Chapter two, a collaboration between Juan Carlos Gómez Sabaíni and Darío Rossignolo, both ECLAC’s consultants, presents the latest trends in inequality and tax reforms of the region. Throughout the last decade, the region has managed to reduce its inequality levels. However, LATAM economies, in general, significantly rely on natural resources and primary products. The authors fail to analyze the influence of commodity prices on this downward trend.

The authors present a conceptual framework that highlights the influence of the highest deciles on income tax collection efficiency. Various schemes and poorly defined criteria to address labor and capital income lead to horizontal inequality. Nonetheless, the latest fiscal reforms undertaken in LA have created valuable improvements in terms of the tax scheme composition, attributing more importance to direct taxes and improving the progressivity of the collection system.

Chapters one and two support the imperative need for the region to have more information and accurate databases to better understand the income evolution of the top decile. Likewise, they point out as a major Gini index pitfall its tendency to neglect the transfers occurring among the extremes of income distribution – transfers that better reflect actual inequality trends. By analyzing different cases, Sabaíni and Rossignolo demonstrate the importance of complementing the information used to measure inequality, such as including fiscal reports or adjustments for under-reporting, in order to achieve more accurate indicators.

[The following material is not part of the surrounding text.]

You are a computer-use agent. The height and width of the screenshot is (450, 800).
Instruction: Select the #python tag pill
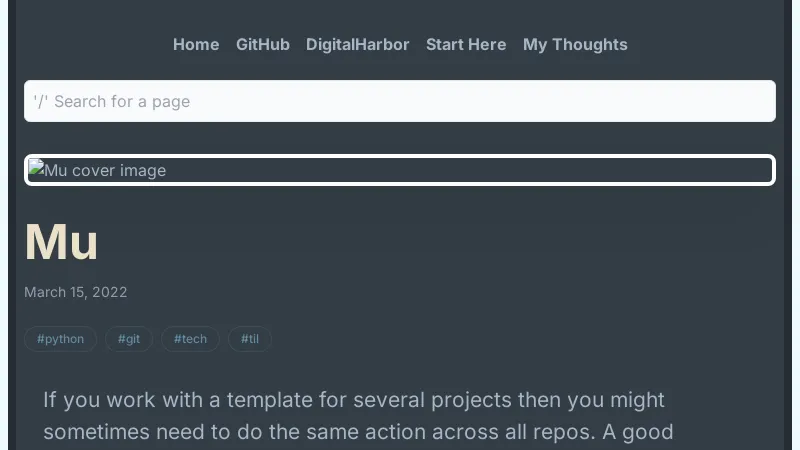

Besides supporting Amarante and Jiménez’ proposal of reducing exemptions to broaden the tax base, Sabaíni and Rossignolo present two remarkable proposals that target generalized practices in the region. The first one is to improve management of fiscal resources. Taxpayers perceive that access to information related to use of fiscal resources is difficult and incomplete, which encourages tax evasion. Improving resource management could boost institutional reliability and reduce evasion levels. The second proposal focuses on updating property databases. In many countries of the region, land and property databases do not reflect the properties’ current characteristics, which leads to underpayment of property taxes. By updating these databases, owners will pay taxes accordingly – an efficient strategy to tax high-income earners and thus improve tax collection.

Through a case study of Uruguay, the last chapter presents the possibility of improving inequality measurements by complementing information collected by household surveys with fiscal data and social service contributions. Likewise, this case study finds that the average income increase of the country has been captured by the top 1%. Additionally, among the highest decile, the top 1% has absorbed the highest proportion of income.

In conclusion, the text presents the current advancements of LATAM countries regarding inequality improvement and measurement in general. It strongly calls for better databases and highlights the need for more research on income evolution using complementary information that leads to more accurate indicators. Overall, it misses details on the potential regressive effects that the taxing alternatives presented could feature. Its analysis also fails to include the role of the informal sector and the highest deciles’ participation in it. However, it does present interesting alternative taxing options to reach high-income earners. The text aptly provides a clear perspective of the region’s inequality levels and presents the benefits and limitations of a complementary framework to measure inequality.